Come potrei mai spiegare che mi si é stretta la gola nel vedere sorgere San Siro in lontananza, sullo sfondo di nuvoloni viola di un temporale nato dall’afa e che portava afa? Come spiegare che sì, nel vedere quella mostruosità architettonica, dalla finestra di un’autobus della Malpensa, mi commuovo? (‘Fa abbastanza caldow?’ Ci ha chiesto lì una sera di luglio Bruce Springsteen). Come spiegarlo a me stessa?

Mia madre é Milanese (di nascita) mio padre é Milanese (d’adozione).
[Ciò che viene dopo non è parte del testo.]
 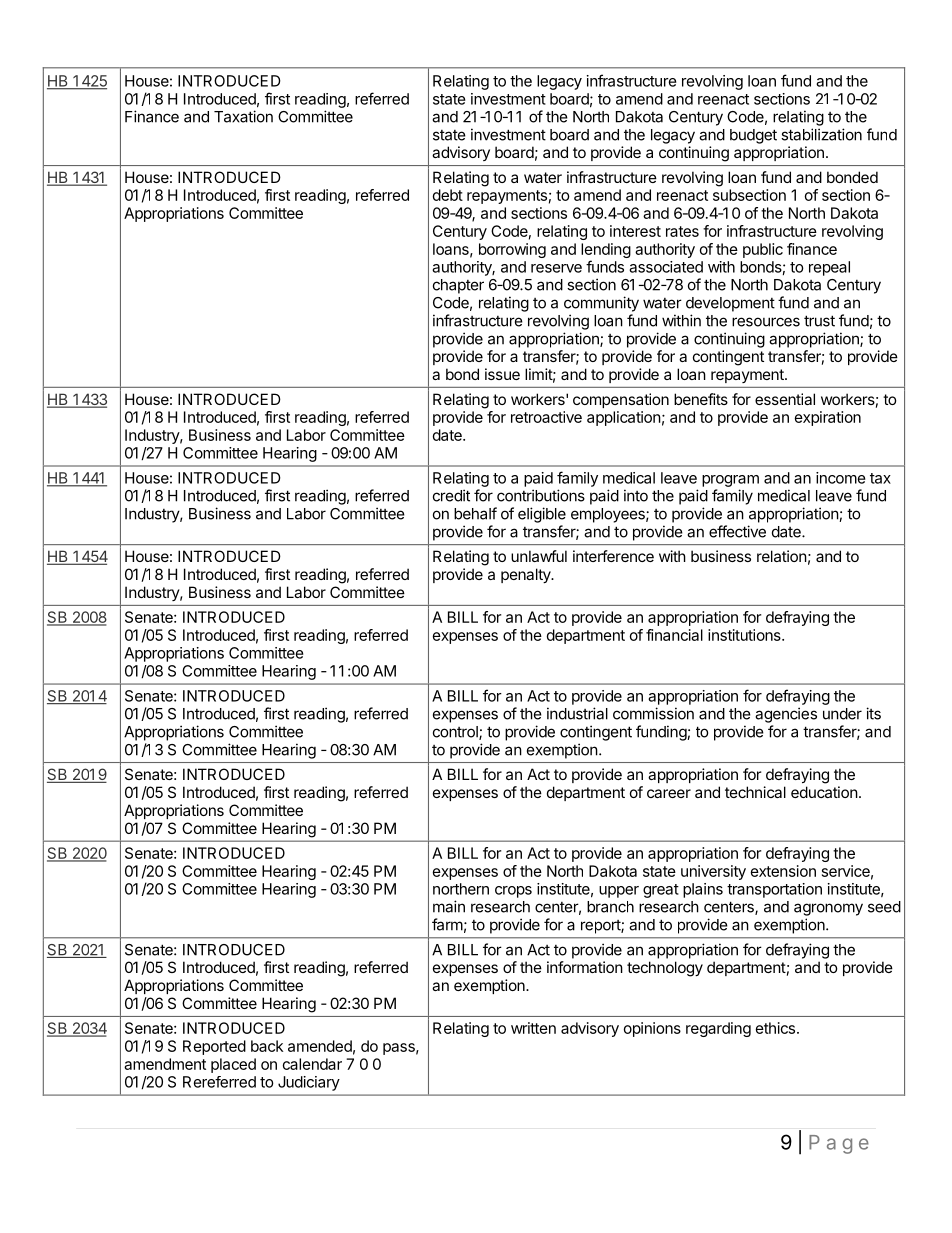 I want to click on education, so click(x=824, y=792).
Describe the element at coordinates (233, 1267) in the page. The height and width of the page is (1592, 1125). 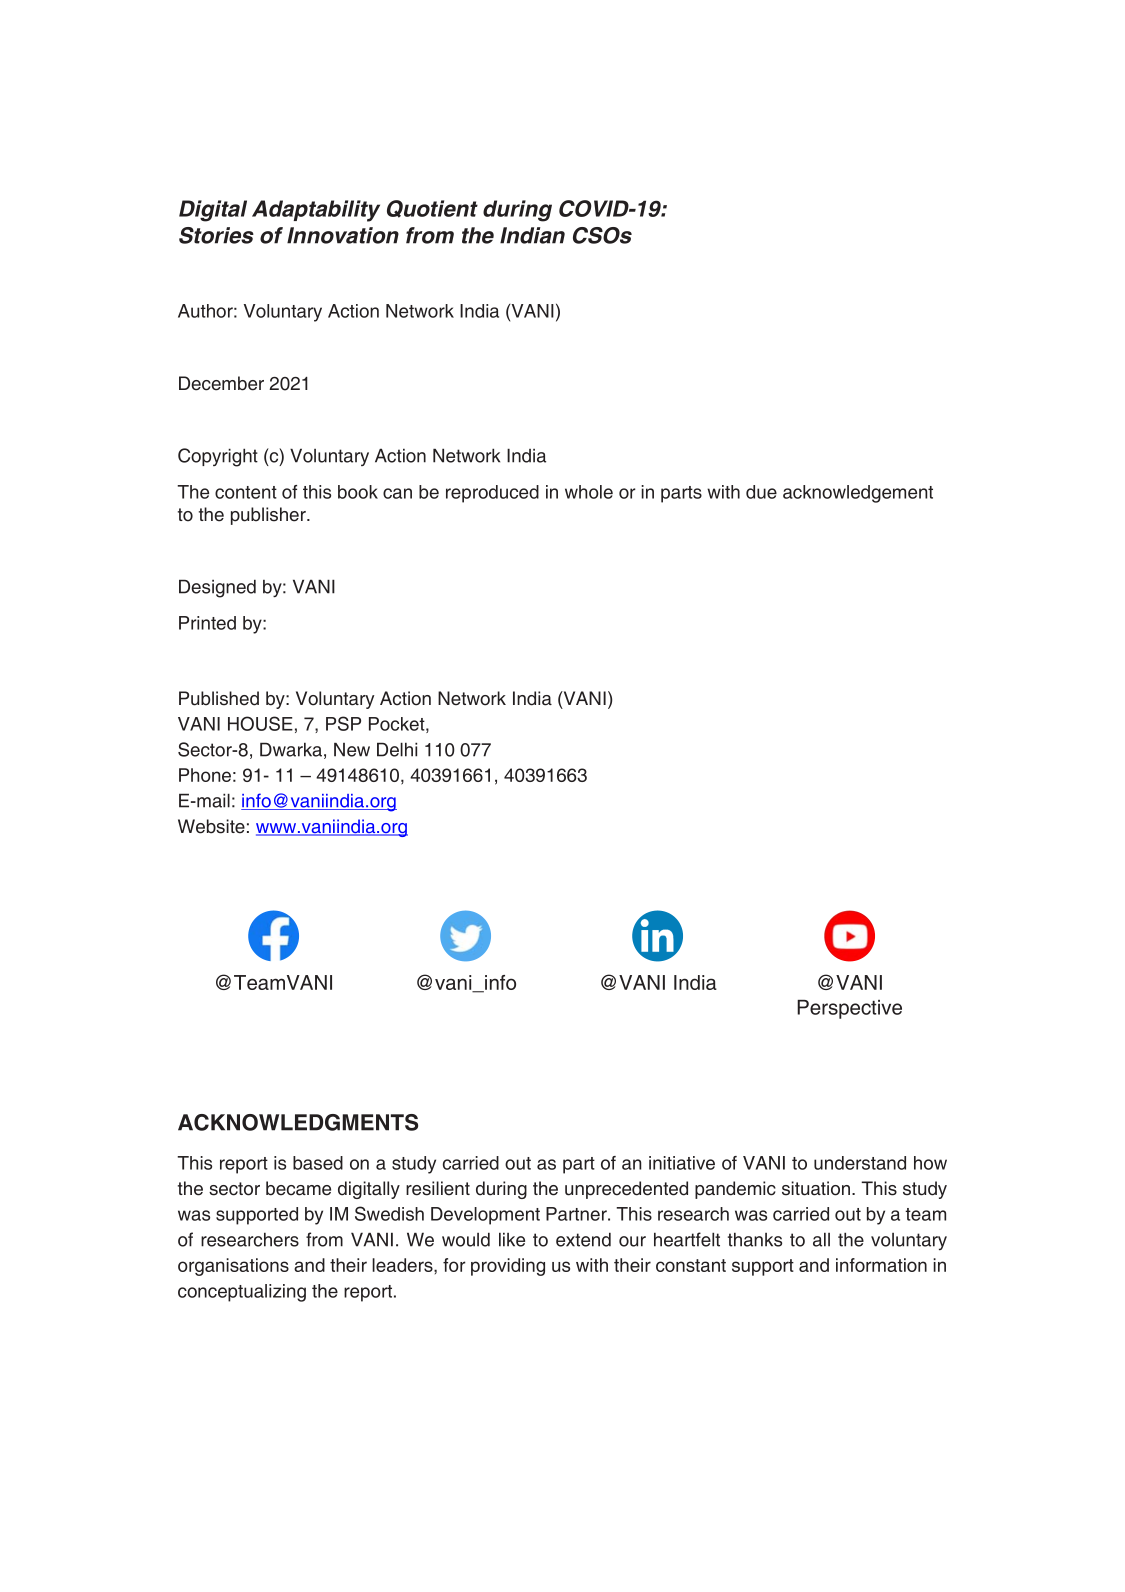
I see `organisations` at that location.
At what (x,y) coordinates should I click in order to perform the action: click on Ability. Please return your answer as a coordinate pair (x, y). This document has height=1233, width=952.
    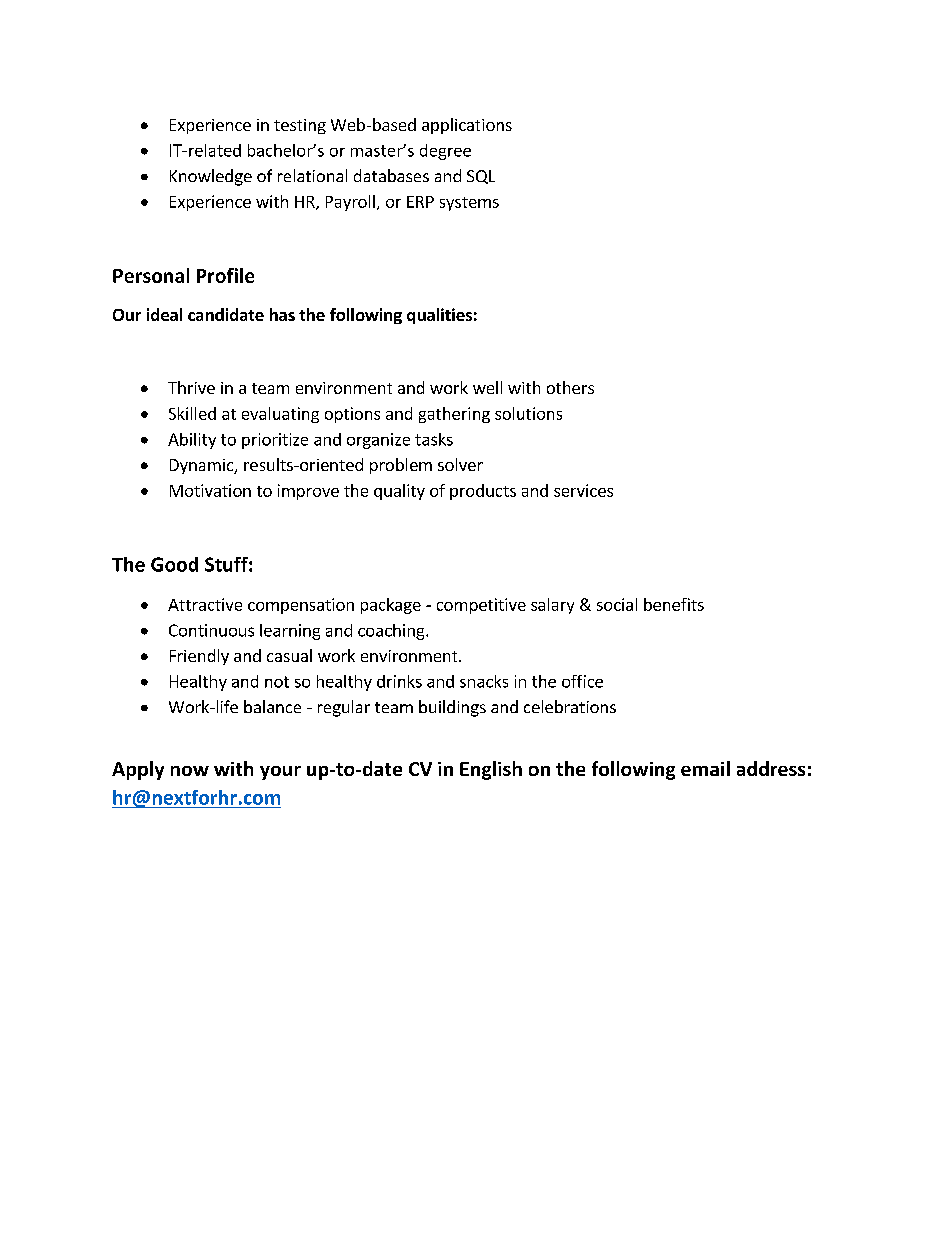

Milano é la Milano della loro storia, della loro gioventù e militanza. E’ anche la città del loro disappunto, della sperequazione, dell’ingiustizia, del nepotismo. Forse é la nostalgia oleografica per il passato più o meno recente che fa della mia spesso stupida e stupita generazione una generazione di infanti. Una nostalgia estetica che ho visto mescolata ad un rancore capriccioso (‘io la pensione dei miei genitori non la voglio pagare!’) e ad un’apatia mortifera. Ma anche una nostalgia pesante che vedo negli ‘occhi stanchi’ (ancora De André) di chi é andato altrove e sforza gli occhi per guardare dietro, per non perdere di vista cosa c’era prima, chi c’era prima. Prima che partissimo ma, prima ancora, prima di noi.

Ecco che mi dico “anche io sono Milanese”. Milanese, più Milanese dei Milanesi, più snob di tutti gli snob, perché Milanese esule e quindi Milanese diversa… La sola idea mi fa ridere, tanto é presuntuosa e naïve. Eppure é così – ho costruito per me stessa un’identità (che vedo nei palazzi di Milano, o San Siro, o nel cielo visto da una poltrona odontoiatrica) come mezzo di sopravvivenza, come legame alla bellezza, alla mia storia, alla mia propria lotta per uscire dall’ipossia di un’altra identità triste, di un paese stanco e sempre in crisi. Dalla “parabola in discesa”, come dice mia madre, degli ultimi quarant’anni dell’Italia.

Come i giardini tra i grattacieli, vedo qui piccoli santuari che dovremmo proteggere, dall’afa e poi dal freddo, dando acqua alle ortensie soffocate, all’erba quasi patetica, perché così speranzosa e fuori luogo.